Анатолий Мариенгоф. 1910-е
В имажинистский период Есенин превратит поиск “образных корней и стволов в слове” в веселую игру, своего рода поэтическую разминку.
“Бывало, только продерешь со сна веки, – вспоминает Мариенгоф, – а Есенин кричит:
– Анатолий, крыса.
Отвечаешь заспанным голосом:
– Грызть.
– А ну: произведи от зерна.
– Озеро, зрак.
– А вот тоже хорош образ в корню: рука– ручей – река– речь…
– Крыло – крыльцо…
– Око – окно…
Однажды, хитро поведя бровью, спросил:
– Валяй, произведи от сора.
И не дав пораскинуть мозгами, проторжествовал:
– Сортир!..
– Эх, Вятка, да ведь sortir-то слово французское.

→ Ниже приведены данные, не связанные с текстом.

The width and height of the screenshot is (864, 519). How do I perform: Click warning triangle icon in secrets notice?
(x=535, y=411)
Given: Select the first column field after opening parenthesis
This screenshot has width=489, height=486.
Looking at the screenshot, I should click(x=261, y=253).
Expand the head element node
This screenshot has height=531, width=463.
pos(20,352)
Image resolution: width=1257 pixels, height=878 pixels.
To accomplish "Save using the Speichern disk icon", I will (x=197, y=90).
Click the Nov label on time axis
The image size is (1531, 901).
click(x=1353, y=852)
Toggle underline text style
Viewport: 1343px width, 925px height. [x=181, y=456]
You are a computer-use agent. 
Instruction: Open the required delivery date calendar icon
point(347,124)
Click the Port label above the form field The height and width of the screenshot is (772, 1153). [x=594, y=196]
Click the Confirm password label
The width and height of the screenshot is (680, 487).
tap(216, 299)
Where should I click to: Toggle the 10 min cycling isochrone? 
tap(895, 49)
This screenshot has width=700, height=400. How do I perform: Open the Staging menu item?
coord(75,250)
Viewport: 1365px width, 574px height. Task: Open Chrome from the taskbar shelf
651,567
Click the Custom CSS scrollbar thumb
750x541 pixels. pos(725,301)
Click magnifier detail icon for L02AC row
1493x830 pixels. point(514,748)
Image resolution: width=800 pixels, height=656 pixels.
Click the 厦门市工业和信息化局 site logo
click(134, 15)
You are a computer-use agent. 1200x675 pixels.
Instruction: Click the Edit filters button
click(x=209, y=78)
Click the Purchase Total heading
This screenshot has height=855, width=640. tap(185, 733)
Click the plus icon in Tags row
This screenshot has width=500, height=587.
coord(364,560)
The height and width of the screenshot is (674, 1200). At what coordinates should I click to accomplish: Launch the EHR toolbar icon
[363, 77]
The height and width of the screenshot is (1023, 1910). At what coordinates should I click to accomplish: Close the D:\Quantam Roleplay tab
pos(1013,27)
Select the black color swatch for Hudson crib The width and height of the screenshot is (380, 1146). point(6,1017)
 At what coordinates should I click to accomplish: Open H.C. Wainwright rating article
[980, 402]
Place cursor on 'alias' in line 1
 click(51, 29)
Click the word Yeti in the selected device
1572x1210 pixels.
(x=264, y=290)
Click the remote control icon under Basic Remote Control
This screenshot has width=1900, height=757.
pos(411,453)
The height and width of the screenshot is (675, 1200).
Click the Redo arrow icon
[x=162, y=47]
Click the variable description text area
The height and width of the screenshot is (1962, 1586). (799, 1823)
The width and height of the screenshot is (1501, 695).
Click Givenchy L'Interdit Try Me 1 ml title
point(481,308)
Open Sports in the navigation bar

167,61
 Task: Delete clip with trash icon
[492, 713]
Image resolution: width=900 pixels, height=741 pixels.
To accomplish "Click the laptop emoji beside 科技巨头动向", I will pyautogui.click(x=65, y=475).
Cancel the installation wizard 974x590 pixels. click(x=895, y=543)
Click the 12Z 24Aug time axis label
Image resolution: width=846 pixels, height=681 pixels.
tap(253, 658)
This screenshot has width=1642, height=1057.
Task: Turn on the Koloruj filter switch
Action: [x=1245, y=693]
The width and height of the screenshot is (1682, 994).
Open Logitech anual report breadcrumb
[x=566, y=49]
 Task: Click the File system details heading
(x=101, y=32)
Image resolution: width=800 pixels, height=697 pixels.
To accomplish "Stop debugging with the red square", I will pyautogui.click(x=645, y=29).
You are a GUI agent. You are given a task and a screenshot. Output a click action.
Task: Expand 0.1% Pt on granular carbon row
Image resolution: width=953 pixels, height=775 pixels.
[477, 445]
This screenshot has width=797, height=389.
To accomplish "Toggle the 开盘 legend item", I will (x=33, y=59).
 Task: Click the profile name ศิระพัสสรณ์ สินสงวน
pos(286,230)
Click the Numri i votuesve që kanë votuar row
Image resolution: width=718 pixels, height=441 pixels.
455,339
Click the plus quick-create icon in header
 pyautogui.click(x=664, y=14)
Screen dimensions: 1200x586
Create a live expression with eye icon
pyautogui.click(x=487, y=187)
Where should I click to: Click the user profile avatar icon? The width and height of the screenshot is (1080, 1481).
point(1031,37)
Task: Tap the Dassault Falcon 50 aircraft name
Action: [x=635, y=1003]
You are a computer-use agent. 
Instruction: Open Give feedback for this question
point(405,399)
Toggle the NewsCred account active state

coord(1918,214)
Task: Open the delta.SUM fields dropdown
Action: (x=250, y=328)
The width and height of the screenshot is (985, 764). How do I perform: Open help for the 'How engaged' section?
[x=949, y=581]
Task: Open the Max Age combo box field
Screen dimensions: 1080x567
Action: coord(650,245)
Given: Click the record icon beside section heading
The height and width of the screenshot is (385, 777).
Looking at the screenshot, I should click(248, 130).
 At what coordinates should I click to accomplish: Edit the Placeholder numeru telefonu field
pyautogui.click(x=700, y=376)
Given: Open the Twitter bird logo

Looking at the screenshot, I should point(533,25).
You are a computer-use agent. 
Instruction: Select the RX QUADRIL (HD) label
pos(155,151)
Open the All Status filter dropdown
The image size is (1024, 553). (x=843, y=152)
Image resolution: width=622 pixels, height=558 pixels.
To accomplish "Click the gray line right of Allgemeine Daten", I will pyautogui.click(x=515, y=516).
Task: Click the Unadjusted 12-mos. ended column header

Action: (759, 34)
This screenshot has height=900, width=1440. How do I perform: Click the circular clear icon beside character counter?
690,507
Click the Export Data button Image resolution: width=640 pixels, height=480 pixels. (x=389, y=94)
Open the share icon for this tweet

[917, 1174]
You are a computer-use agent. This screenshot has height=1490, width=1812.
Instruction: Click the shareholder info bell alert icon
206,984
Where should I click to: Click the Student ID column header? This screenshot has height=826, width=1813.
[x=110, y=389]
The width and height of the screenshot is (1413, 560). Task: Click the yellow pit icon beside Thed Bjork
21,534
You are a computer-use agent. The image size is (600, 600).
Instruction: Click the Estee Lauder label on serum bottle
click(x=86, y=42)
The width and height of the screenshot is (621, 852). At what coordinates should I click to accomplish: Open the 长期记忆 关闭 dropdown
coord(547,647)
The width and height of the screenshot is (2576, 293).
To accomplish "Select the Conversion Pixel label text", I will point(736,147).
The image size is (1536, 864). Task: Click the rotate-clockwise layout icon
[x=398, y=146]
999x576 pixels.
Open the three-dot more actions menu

Очень был обижен на меня за такой оборот дела. Весь вечер дулся”
[463].
“Не успевал кто-нибудь назвать слово, – свидетельствует И. Шнейдер, – как Есенин буквально “выстреливал” цепочкой слов, “корчуя” корень.
– Стакан! – кричал кто-нибудь из нас…
– Сток – стекать – стакан! – “стрелял” Есенин.
– Есенин! – подзадоривал кто-то.
– Осень – ясень – весень – Есенин! – отвечал он”
[464].
Истоки этой игры – вовсе не в имажинистских манифестах, а в со-творческих беседах с Белым.
Смысл подчеркивался звуковым жестом. Есенин говорил, “развивая до крайних пределов свою интонацию” (П. Орешин)
[465]. Он часто прибегал к растягиванию слов, произносил их нараспев: “Говорил он очень характерно, подчеркивая слова замедлением их произношения” (В. Кириллов)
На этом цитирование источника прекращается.